For a path from vertex \(1\) to vertex \(u\), \(p=(v_1,\ v_2,\ \dots,\ v_k)\ (v_1=1,\ v_k=u)\), let \(f(p)\) denote the largest \(i\) such that \((B_1,\ B_2, \dots,\ B_i)\) is a subsequence of \((A_{v_1},\ A_{v_2},\ \dots,\ A_{v_k})\) (or \(0\) if it does not exist). Additionally, let \(d_u\) be the smallest value of \(f(p)\) for a path \(p\) from vertex \(1\) to vertex \(u\).

One can check the condition in the Problem Statement by seeing if \(d_{N}=K\), so our objective is to find \(d_u\ (1\le u \le N)\).

[1] Observation on \(f(p+(u'))\)

Let \(p\) be a path from vertex \(1\) to vertex \(u\), and \(u'\) be a vertex adjacent to \(u\).

For a path from vertex \(1\) to vertex \(u'\), \(p'=(v_1,\ v_2,\ \dots,\ v_k,\ u')\), let us consider \(f(p')\).

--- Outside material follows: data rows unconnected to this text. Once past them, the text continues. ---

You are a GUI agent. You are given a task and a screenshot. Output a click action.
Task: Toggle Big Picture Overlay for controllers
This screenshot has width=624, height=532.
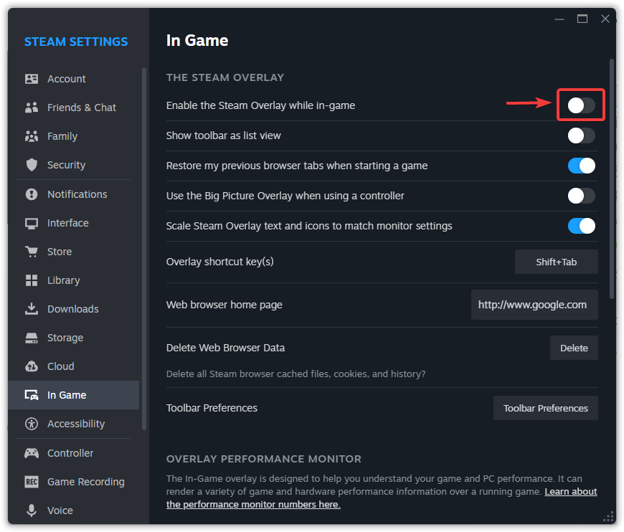(581, 195)
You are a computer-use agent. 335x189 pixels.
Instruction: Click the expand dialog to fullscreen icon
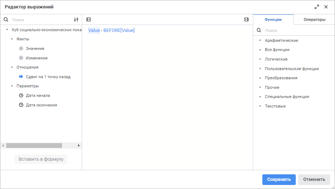coord(317,7)
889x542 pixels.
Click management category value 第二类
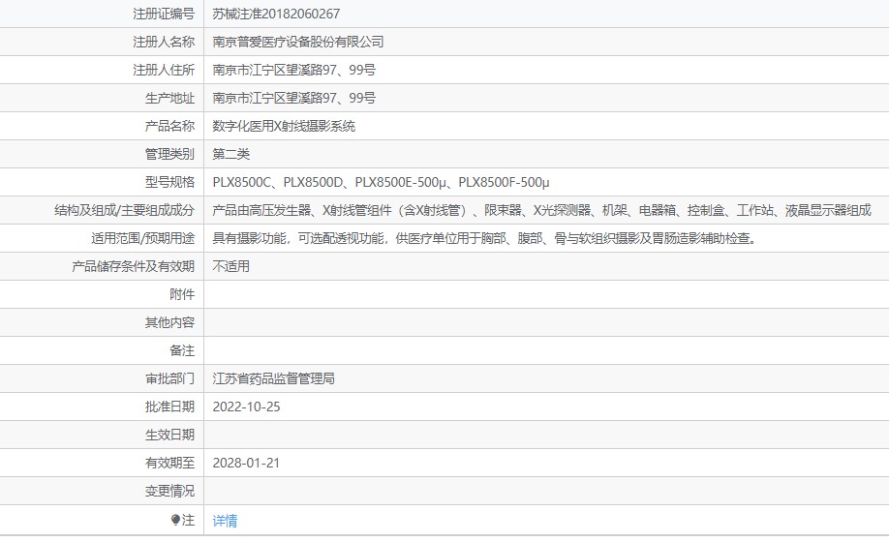pyautogui.click(x=231, y=154)
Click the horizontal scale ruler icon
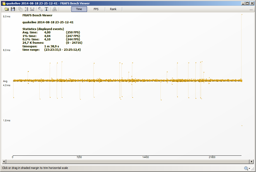 coord(32,9)
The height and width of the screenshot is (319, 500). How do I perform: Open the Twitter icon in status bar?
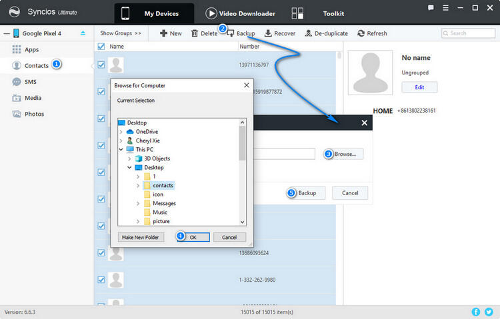point(488,311)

From the definition, we have \(f(p')=f(p)+1\) if \(A_{u'}=B_{f(p)+1}\) and \(f(p')=f(p)\) otherwise, since the only difference between \(p\) and \(p'\) is the addition of \(A_{u'}\) (remember the greedy strategy for subsequence testing).

From this, for paths \(p\) and \(q\) from vertex \(1\) to vertex \(u\) such that \(f(p) < f(q)\), we have \(f(p+(u')) \leq f(q+(u'))\). Therefore, to determine \(d_{u'}\), concerning the paths via vertex \(u\), we only have to consider the minimum value of \(f(p)\), that is, \(d_u\), and the following holds:

\( d_{u'} =\min_{u} \begin{cases} d_u+1 & (A_{u'}=B_{d_u+1}) \\ d_u & (A_{u'}\neq B_{d_u+1}) \end{cases}. \)

[2] Use 01-BFS

From the above observation, it can be seen that the following algorithm finds \(d_u\). The correctness can be shown similarly to the proof for Dijkstra’s algorithm.

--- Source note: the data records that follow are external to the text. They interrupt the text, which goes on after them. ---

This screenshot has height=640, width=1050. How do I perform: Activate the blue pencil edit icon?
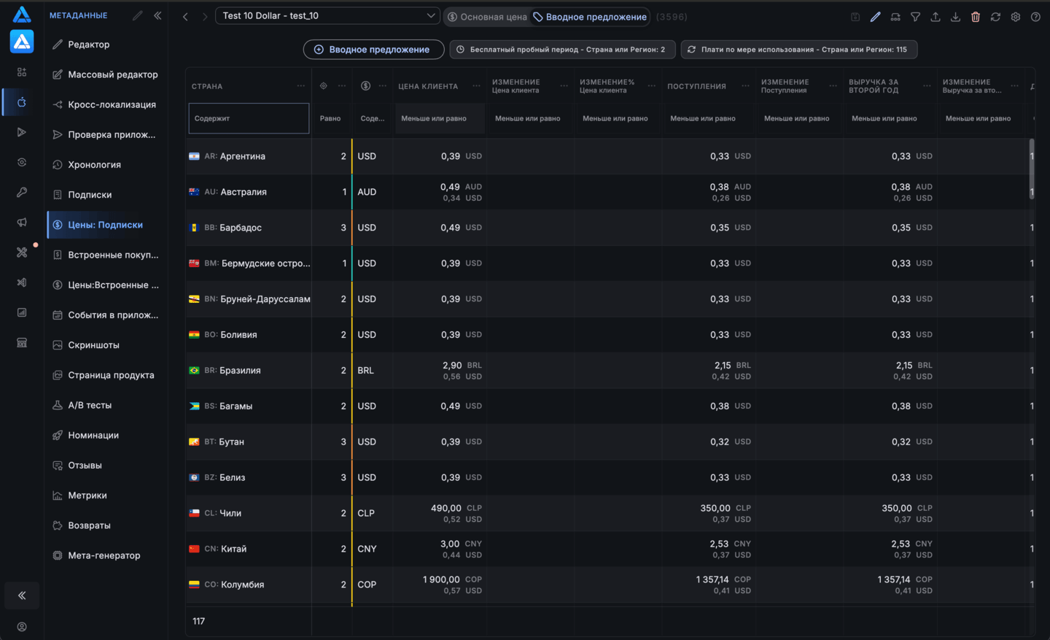pyautogui.click(x=875, y=17)
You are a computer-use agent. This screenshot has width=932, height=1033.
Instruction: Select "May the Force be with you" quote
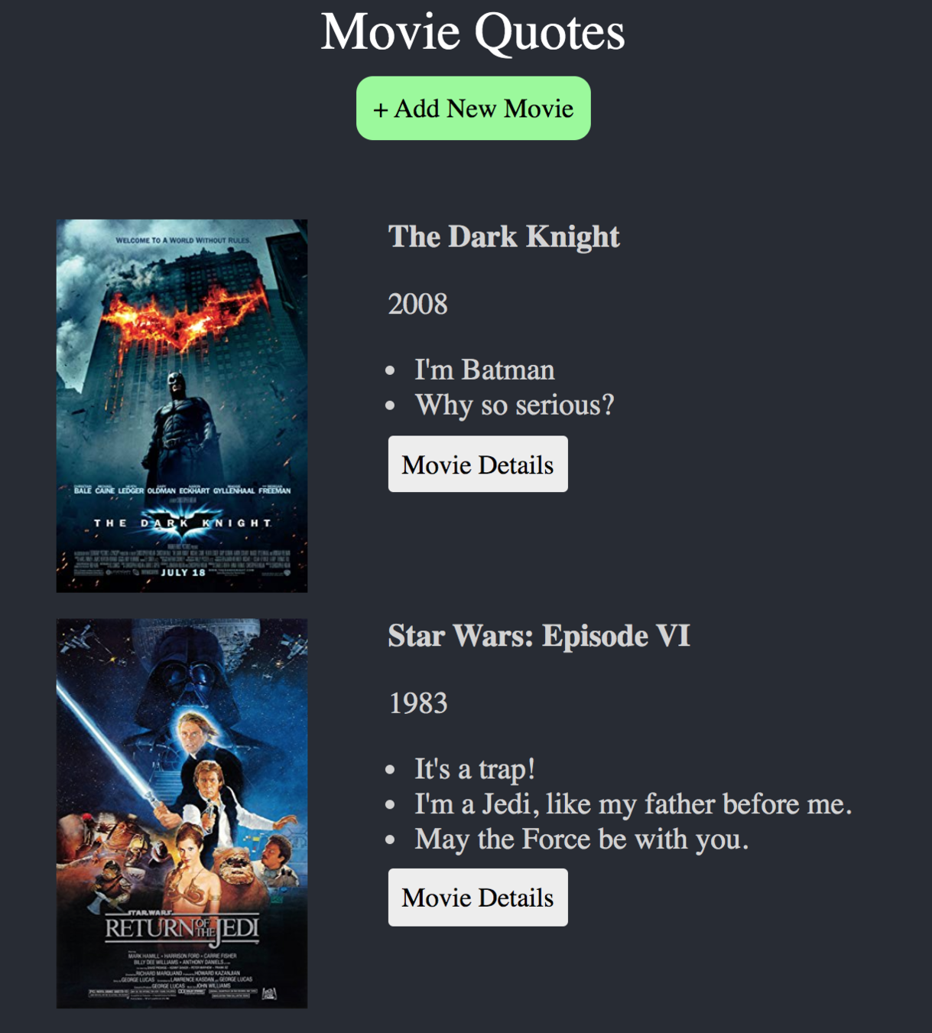(x=582, y=839)
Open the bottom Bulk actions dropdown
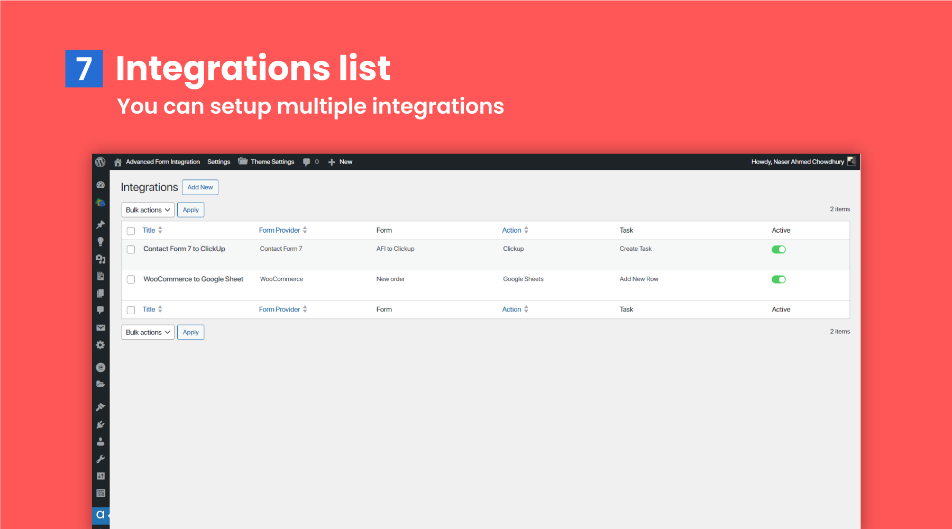Image resolution: width=952 pixels, height=529 pixels. [x=148, y=332]
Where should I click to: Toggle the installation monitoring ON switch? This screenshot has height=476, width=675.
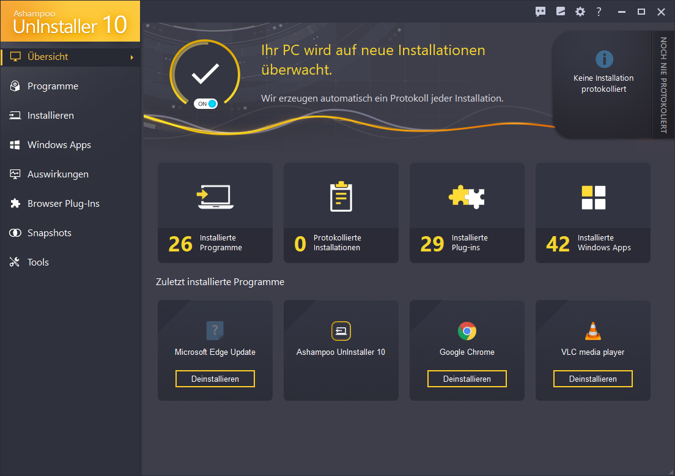click(x=206, y=104)
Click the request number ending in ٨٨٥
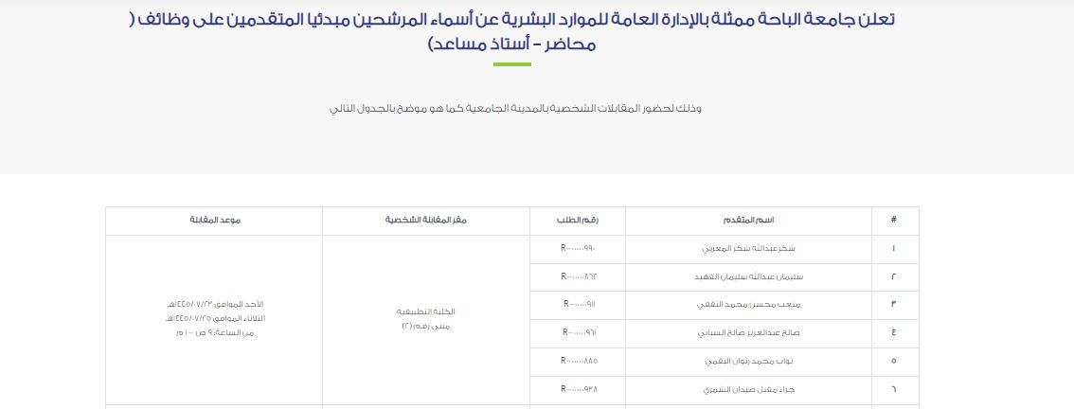 (579, 361)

1. Initialize \(d_u\ (u \neq 1)\) to \(K+1\). For \(d_1\), initialize it to \(1\) if \(A_1=B_1\) and \(0\) otherwise.
2. Initialize the set \(S\), which consists of vertices \(u\) such that \(d_u\) is unconfirmed, to \(S=\{1,\ 2,\ \dots,\ N\}\).
3. Repeat the following as long as \(S\) is not empty.
   • Remove from \(S\) the \(u\) with smallest \(d_u\) among \(u \in S\), since \(d_u\) is now confirmed. Then, for each vertex \(u'\) adjacent to \(u\), let \(d_{u'}\leftarrow \min(d_{u'},\ d_u+1))\) if \(A_{u'}=B_{d_u+1}\), and \(d_{u'}\leftarrow \min(d_{u'},\ d_u))\) otherwise.

This can be implemented similarly to 01-BFS to run in \(O(N+M)\) time.